* DATA ENTRIES
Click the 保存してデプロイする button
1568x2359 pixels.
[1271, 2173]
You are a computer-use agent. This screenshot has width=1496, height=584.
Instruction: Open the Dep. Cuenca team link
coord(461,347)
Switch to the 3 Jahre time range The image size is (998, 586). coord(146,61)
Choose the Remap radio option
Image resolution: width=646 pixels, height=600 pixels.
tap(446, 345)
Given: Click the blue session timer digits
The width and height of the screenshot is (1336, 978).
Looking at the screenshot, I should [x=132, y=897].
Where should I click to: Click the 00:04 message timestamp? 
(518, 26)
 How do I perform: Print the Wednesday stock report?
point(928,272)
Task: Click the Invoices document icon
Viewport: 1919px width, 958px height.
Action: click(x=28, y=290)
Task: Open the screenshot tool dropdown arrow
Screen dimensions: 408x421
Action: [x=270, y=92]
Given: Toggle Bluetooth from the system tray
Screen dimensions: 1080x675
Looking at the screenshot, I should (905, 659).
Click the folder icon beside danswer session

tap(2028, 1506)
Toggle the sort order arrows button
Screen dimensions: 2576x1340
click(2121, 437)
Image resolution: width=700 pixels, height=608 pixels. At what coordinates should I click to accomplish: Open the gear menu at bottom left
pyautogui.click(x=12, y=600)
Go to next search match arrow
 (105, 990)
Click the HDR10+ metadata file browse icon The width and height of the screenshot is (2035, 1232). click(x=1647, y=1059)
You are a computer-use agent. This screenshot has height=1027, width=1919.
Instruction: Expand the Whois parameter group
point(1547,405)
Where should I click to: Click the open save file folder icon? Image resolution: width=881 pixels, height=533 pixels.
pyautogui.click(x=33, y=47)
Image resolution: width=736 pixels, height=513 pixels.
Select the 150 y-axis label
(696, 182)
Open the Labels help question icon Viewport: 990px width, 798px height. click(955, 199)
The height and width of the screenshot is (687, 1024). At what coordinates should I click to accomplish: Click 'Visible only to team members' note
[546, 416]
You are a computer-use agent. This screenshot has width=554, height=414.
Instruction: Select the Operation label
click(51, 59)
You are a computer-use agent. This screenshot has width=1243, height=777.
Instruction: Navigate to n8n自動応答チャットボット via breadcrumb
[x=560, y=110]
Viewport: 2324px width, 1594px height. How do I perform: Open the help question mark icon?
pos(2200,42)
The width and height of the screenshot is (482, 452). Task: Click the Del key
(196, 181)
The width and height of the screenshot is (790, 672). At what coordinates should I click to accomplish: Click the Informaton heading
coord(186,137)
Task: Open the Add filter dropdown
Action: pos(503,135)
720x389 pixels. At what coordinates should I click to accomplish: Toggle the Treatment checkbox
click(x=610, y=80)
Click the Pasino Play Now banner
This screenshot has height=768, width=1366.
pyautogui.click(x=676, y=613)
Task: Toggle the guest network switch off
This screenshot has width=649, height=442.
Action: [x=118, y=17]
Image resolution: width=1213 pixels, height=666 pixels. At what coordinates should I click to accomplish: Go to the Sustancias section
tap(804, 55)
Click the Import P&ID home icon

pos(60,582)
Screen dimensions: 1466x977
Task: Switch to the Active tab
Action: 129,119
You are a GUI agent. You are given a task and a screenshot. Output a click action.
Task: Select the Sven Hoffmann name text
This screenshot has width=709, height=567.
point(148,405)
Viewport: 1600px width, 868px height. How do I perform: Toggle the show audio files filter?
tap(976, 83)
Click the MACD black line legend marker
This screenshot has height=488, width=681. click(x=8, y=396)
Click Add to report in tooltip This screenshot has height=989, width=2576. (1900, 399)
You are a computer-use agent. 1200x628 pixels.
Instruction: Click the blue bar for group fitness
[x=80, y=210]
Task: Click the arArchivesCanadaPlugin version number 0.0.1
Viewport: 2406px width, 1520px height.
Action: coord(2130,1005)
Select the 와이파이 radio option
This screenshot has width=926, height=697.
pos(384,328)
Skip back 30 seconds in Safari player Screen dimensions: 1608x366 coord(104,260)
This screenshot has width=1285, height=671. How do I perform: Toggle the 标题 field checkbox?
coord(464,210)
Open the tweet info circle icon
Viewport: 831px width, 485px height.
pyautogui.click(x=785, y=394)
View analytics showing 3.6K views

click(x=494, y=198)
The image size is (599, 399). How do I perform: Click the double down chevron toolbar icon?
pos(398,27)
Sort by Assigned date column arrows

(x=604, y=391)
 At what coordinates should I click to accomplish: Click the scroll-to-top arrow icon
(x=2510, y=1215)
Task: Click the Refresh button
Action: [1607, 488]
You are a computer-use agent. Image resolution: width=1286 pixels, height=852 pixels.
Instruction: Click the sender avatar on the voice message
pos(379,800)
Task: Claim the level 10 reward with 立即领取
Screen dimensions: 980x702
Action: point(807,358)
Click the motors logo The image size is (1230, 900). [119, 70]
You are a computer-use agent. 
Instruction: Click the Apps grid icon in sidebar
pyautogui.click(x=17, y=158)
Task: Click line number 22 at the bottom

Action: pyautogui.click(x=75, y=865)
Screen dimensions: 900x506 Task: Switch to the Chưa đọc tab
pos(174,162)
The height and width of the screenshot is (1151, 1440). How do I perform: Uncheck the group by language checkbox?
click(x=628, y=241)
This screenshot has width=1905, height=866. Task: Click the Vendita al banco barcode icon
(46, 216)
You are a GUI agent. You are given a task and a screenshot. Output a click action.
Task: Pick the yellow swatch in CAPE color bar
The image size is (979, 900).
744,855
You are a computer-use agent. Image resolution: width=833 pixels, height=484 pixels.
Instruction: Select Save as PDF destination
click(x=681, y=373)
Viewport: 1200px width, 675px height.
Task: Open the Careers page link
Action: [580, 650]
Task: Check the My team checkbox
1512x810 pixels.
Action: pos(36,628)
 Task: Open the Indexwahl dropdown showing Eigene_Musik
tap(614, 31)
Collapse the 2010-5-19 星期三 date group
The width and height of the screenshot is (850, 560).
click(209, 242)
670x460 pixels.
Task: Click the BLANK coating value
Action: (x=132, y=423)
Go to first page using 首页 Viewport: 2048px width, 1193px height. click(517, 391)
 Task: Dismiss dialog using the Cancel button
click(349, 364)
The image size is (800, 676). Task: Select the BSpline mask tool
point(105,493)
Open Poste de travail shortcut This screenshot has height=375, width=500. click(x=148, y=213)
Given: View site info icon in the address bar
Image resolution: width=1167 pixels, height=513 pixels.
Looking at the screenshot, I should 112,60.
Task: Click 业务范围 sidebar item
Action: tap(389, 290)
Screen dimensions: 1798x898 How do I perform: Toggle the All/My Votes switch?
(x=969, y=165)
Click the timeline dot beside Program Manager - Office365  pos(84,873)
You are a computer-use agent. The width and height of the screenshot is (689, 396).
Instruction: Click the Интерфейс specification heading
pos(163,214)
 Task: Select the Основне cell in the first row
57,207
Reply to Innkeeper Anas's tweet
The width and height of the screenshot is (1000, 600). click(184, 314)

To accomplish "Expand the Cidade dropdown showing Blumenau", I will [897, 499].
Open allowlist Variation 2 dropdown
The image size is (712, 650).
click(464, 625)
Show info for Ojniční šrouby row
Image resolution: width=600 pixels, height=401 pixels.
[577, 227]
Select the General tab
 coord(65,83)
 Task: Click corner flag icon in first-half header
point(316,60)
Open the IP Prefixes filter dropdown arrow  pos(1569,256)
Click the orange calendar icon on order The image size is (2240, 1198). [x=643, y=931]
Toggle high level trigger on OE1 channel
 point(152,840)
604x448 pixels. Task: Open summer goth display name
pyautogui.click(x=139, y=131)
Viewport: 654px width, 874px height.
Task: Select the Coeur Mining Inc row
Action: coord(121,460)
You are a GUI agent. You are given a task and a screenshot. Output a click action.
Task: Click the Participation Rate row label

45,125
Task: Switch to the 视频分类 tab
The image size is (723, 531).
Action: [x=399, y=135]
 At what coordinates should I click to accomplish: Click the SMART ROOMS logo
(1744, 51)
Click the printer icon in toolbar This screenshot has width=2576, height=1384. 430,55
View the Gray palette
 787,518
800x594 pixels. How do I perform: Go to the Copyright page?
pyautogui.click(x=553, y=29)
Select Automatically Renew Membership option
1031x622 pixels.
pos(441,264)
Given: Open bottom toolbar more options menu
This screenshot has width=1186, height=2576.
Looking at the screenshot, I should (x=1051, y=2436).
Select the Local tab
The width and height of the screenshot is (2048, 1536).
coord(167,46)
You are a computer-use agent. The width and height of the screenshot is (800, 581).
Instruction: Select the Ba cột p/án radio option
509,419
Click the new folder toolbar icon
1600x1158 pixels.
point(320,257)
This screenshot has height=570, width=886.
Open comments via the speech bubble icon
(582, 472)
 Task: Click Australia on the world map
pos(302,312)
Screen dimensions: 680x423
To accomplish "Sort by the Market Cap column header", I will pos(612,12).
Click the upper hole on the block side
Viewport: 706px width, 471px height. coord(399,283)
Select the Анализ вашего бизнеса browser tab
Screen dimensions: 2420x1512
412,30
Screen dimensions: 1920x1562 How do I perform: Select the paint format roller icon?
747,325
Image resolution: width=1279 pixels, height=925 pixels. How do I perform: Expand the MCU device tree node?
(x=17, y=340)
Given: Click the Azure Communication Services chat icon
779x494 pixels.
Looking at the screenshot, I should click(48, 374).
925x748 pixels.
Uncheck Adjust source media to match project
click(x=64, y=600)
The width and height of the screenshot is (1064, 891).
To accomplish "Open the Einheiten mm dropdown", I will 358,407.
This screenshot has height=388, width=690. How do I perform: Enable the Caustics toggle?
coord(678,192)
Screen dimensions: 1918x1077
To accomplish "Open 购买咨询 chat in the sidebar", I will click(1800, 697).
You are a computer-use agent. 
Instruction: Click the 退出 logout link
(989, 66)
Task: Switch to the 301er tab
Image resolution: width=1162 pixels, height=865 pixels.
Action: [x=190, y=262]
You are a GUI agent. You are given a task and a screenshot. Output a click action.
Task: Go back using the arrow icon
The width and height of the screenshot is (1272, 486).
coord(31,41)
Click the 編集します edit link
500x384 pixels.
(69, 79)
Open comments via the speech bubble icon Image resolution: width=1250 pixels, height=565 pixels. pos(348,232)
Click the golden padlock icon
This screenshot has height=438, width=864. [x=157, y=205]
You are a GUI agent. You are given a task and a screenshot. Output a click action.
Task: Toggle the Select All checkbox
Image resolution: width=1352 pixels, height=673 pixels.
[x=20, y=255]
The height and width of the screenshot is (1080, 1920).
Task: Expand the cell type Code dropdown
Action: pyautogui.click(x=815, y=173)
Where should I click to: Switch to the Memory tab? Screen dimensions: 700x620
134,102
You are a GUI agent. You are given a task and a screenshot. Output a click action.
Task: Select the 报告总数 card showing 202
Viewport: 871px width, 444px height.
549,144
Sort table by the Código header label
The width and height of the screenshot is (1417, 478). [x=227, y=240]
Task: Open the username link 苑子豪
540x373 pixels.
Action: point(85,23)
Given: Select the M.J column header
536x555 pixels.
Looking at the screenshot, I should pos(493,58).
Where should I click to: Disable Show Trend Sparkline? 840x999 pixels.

* GOAL
Take the records from the line that contains "has width=554, height=414." through the line that contains "click(x=610, y=80)". Write those lines out again with "Instruction" changed to "Command", leaving everything else as it is.

* RESPONSE
You are a computer-use agent. This screenshot has width=554, height=414.
Command: Select the Operation label
click(51, 59)
You are a computer-use agent. This screenshot has width=1243, height=777.
Command: Navigate to n8n自動応答チャットボット via breadcrumb
[x=560, y=110]
Viewport: 2324px width, 1594px height. How do I perform: Open the help question mark icon?
pos(2200,42)
The width and height of the screenshot is (482, 452). Task: Click the Del key
(196, 181)
The width and height of the screenshot is (790, 672). At what coordinates should I click to accomplish: Click the Informaton heading
coord(186,137)
Task: Open the Add filter dropdown
Action: pos(503,135)
720x389 pixels. At what coordinates should I click to accomplish: Toggle the Treatment checkbox
click(x=610, y=80)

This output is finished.